There are many other ways your password can be stolen, including when company servers are breached or malware (like spyware) covertly monitors your keyboard strokes.
Hackers can also break into accounts using brute-force attack software, which attempts to guess account passwords at a rate of hundreds per second.
What is password entropy?
Password entropy is a form of measurement used to determine how difficult it is for a hacker to crack a password — the higher the entropy score, the harder it is to crack. Password strength checkers use this to help you determine how safe your password is (and if you need to strengthen it).
Entropy is measured in "bits”. It’s calculated by measuring password length and the variety of characters used e.g. uppercase and lowercase letters, digits, and special characters.
A simple phrase like "hello" has a lower entropy as it’s short and doesn’t use a variety of characters. But a complex password like "Gp6-7!$f0O^M>14£@-+_%k" has a higher entropy as it’s long and uses a wide variety of characters, which makes it harder to crack.
What are the most commonly used passwords?
According to the UK’s National Cyber Security Centre, the most commonly used passwords are "123456”, "123456789”, "qwerty”, "password”, and "1111111”, all of which are easy to remember, hence why so many people use them.
All of the above are very easy for hackers to guess, so it's always best to use unique, complex passwords, and change them every few months.

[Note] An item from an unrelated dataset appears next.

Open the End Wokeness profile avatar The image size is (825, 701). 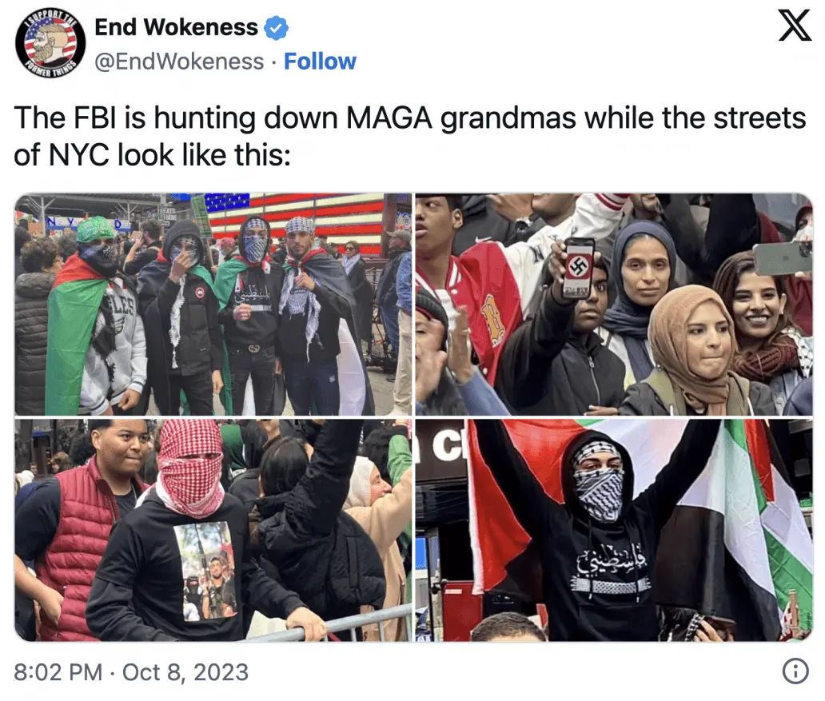pyautogui.click(x=50, y=44)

You can use a strength checker to easily assess whether your passwords are weak or strong.
What is two-factor authentication (2FA) and should I use it?

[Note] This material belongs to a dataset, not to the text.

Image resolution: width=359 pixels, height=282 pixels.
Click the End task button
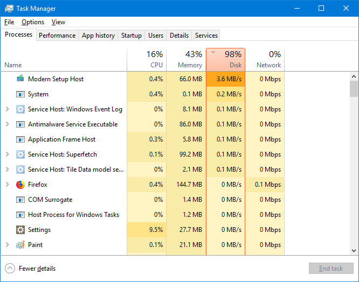331,269
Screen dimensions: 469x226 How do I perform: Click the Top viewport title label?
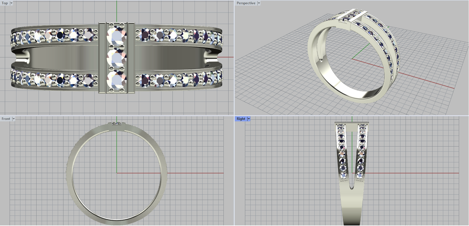click(x=5, y=3)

Two-factor authentication (2FA) is a security method that requires users to provide an extra form of verification along with their username and password when accessing their accounts.
For example, when logging into your Facebook account, you’ll need to enter a one-time code generated by an authenticator app (like Google Authenticator) or sent to you via SMS.
There are many forms of 2FA, including one-time codes, hardware keys, and biometric authentication (fingerprint scanning or facial recognition).
Even if you have 2FA set up on your account, it's still important to make sure that you're using strong passwords and not reusing them across multiple sites or services. You should also keep an eye on any suspicious activity on your accounts—like new accounts being created or sudden changes in spending habits—and report it immediately if something seems off.
Is it worth using a password manager?
In short, yes. Password managers offer many benefits, including:
- Security. All your details are stored in an encrypted digital vault, so they're safe from hackers.
- Convenience. With one click, you can automatically fill in your login credentials, so you don’t have to repeatedly type them manually.
- Password auditing. This feature notifies you if your passwords are weak, old, reused, or compromised, which allows you to update your password quickly.
Browser password managers (like the one built into Google Chrome) are easy-to-use and convenient, but standalone password manager apps tend to offer more features and better security overall.
What is a master password?
A master password is required to unlock your password manager. As password managers use encryption to secure stored data, the master password is linked to your vault’s decryption key, which is needed to access the data stored in your vault.
To keep bad actors from accessing your vault, you should set up a strong master password that is not easy to guess or crack. You should also change it periodically (such as once per quarter) to avoid being hacked.
Pro tip: Set up two-factor authentication (2FA) to further protect your vault. This is an extra verification step that protects your data even if hackers managed to crack your password.